Particular attention was paid to the array design of the Innisfail, Alberta solar project to build up the number of modules installed on the 115-acre site owned by the town of Innisfail, to maximize power production potential. The 69,000 bifacial solar modules supplied by LONGi Solar were placed 10 degrees off azimuth from due south to maximize power production during peak demand in the early afternoon.
Using bifacial solar modules also delivers additional solar power generation from the light reflected from the ample snow cover that can last for up to seven months in Alberta. Pichard says that the cost of bifacial modules compared to monofacial modules has come down substantially since 2019, to the point where bifacial is now becoming the standard on many projects.
PHLEGON's innovative racking design includes a pile cap which is connected to a pre-fabricated torque tube assembly and pile. Compared to standard racking systems using non-continuous beams, PHLEGON uses a carrier plate with table gaps between the adjacent table as well as minimum and maximum pile heights.
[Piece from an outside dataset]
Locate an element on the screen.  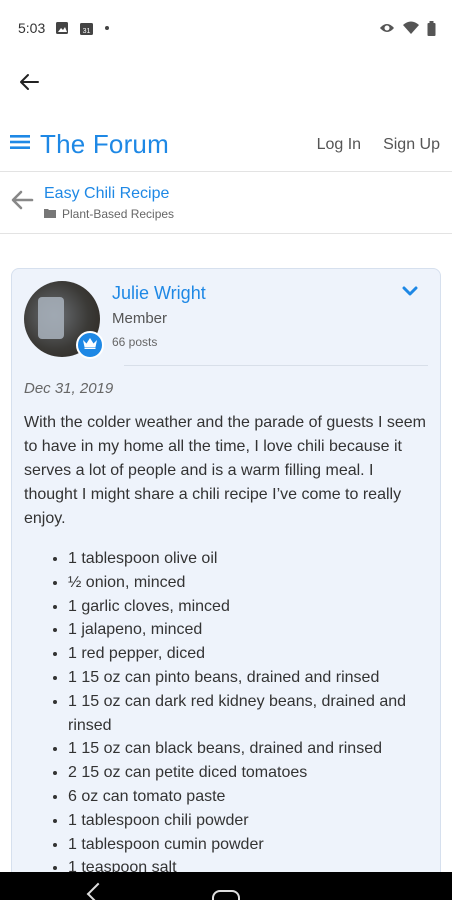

Time saving features on the PHLEGON system include the use of pick-and-drop pre-fabricated torque tubes, main beam assemblies, and pile caps. Pre-galvanized, roll-formed steel members are joined using bolted connections and locknuts, thus eliminating on-site welding or fixture assembly. Together, GP JOULE says that these features expedite installation from the ground up to help developers meet tight project schedules.
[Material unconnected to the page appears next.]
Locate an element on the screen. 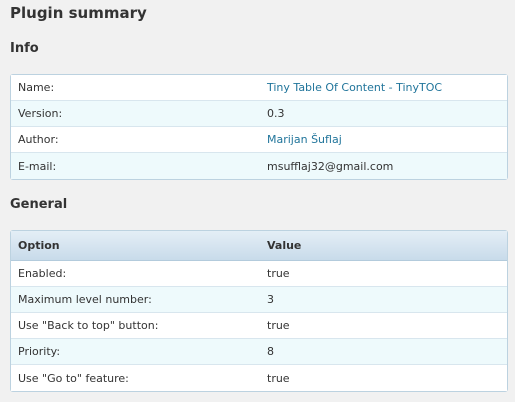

Built-tough for extreme conditions, GP JOULE says that PHLEGON's use of pre-fabricated welds help reduce the number of bolted connections, which results in greater mechanical lifetime performance in very cold winters and very warm summers. The racking material itself is corrosion-resistant, hot dip galvanized steel for high performance over Innisfail Solar's expected 35-year lifespan.
As a turnkey partner, GP JOULE has applied its PHELGON racking system in about 80 percent of what it has installed over the past five years, primarily in northern climates.
To complement its racking system, GP JOULE installed cold-weather packaged inverters supplied by SMA Solar on the Innisfail Solar project.
As an added bonus, the array was engineered so Elemental Energy could easily install battery storage in future using GP JOULE's innovative plug-and-play solution. Should Elemental Energy make this investment, it will have the ability to store power and then sell it during peak demand to maximize its return rate.
There was also particular attention paid to the array design to maximize the number of modules installed on the 115-acre site owned by the town of Innisfail, again to maximize production potential.
Such nuances for peak power generation and project resilience in this harsh environment are sprinkled through the project. GP JOULE's success applying its technology in Innisfail has not gone unnoticed as the company already has three more 35 MW solar projects in the pipeline for construction in Alberta. Another 90 MW opportunity is on the horizon.
Houssian says that the town of Innisfail was very supportive of the solar project as its long term lease on the property is expected to generate $190,000 in annual property tax income as well as $20,000 donated annually to a community development fund to support community groups.